Interfacial giant tunnel magnetoresistance and bulk-induced large perpendicular magnetic anisotropy in (111)-oriented junctions with fcc ferromagnetic alloys: A first-principles study

TL;DR

This first-principles study reveals that (111)-oriented magnetic tunnel junctions with specific fcc ferromagnetic alloys exhibit giant tunnel magnetoresistance and large perpendicular magnetic anisotropy, driven by interface resonant tunneling and spin-orbit effects.

Contribution

The paper demonstrates high TMR ratios and large PMA in (111)-oriented MTJs with L1_1 alloys, highlighting the role of interface states and spin-orbit interactions, which is novel in this orientation and alloy configuration.

Findings

Co-based alloys achieve TMR over 2000%

CoPt exhibits the largest perpendicular magnetic anisotropy

Interface resonant tunneling is key to high TMR

Abstract

We study the tunnel magnetoresistance (TMR) effect and magnetocrystalline anisotropy in a series of magnetic tunnel junctions (MTJs) with $L1_1$-ordered fcc ferromagnetic alloys and MgO barrier along the [111] direction. Considering the (111)-oriented MTJs with different $L1_1$ alloys, we calculate their TMR ratios and magnetocrystalline anisotropies on the basis of the first-principles calculations.
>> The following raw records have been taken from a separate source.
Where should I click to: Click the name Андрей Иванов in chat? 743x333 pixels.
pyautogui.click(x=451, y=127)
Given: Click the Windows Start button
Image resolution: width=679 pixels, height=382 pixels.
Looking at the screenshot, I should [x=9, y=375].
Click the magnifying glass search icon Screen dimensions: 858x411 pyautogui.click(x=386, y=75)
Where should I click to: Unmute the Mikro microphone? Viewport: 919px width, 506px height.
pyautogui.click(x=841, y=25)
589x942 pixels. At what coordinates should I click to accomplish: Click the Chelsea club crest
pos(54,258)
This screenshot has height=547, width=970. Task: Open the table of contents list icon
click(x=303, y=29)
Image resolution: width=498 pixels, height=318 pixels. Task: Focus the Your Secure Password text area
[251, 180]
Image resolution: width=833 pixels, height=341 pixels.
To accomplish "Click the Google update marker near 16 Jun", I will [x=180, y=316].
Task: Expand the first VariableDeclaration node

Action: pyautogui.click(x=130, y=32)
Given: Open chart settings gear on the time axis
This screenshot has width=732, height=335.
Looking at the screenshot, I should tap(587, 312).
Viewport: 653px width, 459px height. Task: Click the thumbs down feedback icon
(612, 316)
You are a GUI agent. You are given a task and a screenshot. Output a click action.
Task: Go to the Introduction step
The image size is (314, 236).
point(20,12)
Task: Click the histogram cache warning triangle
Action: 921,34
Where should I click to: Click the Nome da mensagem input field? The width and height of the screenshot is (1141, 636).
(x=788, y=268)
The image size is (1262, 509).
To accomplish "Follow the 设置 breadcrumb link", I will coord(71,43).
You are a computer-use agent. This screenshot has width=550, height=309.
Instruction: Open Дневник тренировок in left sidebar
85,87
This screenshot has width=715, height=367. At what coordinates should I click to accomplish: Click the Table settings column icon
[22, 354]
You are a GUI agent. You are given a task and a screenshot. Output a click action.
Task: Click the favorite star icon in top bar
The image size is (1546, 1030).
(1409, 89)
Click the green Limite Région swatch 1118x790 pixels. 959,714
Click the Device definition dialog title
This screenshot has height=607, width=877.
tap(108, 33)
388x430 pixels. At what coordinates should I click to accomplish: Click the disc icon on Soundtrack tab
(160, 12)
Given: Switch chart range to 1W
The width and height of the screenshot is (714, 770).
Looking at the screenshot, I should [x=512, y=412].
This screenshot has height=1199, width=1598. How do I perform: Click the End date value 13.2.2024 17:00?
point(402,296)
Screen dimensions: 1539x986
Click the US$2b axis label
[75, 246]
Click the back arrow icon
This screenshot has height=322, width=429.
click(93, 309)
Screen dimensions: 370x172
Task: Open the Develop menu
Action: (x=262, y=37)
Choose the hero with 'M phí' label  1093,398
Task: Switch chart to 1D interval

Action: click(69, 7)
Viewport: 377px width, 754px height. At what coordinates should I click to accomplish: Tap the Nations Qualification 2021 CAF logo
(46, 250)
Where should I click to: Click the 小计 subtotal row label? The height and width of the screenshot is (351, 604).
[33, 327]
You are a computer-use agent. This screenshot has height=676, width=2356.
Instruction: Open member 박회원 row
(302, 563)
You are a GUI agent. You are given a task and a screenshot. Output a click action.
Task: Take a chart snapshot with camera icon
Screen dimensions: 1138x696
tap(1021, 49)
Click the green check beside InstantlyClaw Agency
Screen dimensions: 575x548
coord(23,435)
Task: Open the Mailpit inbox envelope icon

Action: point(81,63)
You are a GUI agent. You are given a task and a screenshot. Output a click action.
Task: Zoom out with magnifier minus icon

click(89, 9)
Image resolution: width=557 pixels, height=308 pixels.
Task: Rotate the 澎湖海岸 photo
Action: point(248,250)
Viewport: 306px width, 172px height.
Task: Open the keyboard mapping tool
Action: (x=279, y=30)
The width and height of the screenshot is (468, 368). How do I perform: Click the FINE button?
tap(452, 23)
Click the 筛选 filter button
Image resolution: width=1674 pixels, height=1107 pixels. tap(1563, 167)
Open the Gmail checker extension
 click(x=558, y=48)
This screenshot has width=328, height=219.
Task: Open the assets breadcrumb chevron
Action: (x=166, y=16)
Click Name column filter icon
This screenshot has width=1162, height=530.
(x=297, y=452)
The analysis shows that the MTJs with Co-based alloys (CoNi, CoPt, and CoPd) have high TMR ratios over 2000$\%$. These MTJs have energetically favored Co-O interfaces where interfacial antibonding between Co $d$ and O $p$ states is formed around the Fermi level. We find that the resonant tunneling of the antibonding states, called the interface resonant tunneling, is the origin of the obtained high TMR ratios. Our calculation of the magnetocrystalline anisotropy shows that many $L1_1$ alloys have large perpendicular magnetic anisotropy (PMA). In particular, CoPt has the largest value of anisotropy energy $K_{\rm u} \approx 10\,{\rm MJ/m^3}$. We further conduct a perturbation analysis of the PMA with respect to the spin-orbit interaction and reveal that the large PMA in CoPt and CoNi mainly originates from spin-conserving perturbation processes around the Fermi level.